_WHAT IS EXPECTED_: Swap "Copilot" for "Settings" in everything from the line containing "Viewport: 1499px width, 712px" down to the end of the material, keeping all else unchanged, and give those lines again.

Entries on where items appear:
+ + + + +

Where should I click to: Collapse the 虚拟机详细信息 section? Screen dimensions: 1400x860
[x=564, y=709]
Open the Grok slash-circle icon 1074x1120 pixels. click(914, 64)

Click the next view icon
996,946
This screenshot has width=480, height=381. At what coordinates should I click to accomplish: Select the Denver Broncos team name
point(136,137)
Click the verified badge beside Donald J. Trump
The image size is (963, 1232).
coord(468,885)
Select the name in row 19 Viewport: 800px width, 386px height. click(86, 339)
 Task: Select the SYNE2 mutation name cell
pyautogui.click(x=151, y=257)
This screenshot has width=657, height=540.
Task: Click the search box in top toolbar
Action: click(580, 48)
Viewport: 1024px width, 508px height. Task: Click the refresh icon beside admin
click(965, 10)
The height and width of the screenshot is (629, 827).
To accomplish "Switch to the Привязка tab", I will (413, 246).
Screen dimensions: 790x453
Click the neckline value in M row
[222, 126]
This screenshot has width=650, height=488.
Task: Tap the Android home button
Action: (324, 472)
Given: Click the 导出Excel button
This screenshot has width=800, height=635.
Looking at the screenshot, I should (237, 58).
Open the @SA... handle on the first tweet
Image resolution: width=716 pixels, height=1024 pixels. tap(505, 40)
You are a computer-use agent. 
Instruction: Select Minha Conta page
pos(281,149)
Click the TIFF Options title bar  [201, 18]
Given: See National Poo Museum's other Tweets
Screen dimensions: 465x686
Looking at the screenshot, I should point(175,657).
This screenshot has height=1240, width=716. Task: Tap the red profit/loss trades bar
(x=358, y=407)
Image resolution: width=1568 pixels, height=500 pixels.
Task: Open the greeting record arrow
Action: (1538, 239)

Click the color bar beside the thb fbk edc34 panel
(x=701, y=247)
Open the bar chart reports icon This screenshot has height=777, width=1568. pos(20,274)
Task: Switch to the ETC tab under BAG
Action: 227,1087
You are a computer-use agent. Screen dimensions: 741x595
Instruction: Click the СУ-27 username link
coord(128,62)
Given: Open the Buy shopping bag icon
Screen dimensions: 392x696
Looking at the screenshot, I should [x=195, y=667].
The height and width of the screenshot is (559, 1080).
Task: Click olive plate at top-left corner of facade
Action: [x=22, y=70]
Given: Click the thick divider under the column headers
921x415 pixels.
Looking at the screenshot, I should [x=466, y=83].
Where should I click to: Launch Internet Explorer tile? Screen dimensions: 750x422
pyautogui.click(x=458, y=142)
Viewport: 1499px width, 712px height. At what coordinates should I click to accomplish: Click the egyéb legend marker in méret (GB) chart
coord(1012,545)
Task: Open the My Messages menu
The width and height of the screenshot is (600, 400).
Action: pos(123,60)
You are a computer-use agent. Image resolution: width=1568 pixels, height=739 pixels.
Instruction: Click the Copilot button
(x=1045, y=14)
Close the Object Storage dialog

+ + + + +

_ANSWER FOR THIS EXERCISE_:
Viewport: 1499px width, 712px height. At what coordinates should I click to accomplish: Click the egyéb legend marker in méret (GB) chart
coord(1012,545)
Task: Open the My Messages menu
The width and height of the screenshot is (600, 400).
Action: pos(123,60)
You are a computer-use agent. Image resolution: width=1568 pixels, height=739 pixels.
Instruction: Click the Settings button
(x=1045, y=14)
Close the Object Storage dialog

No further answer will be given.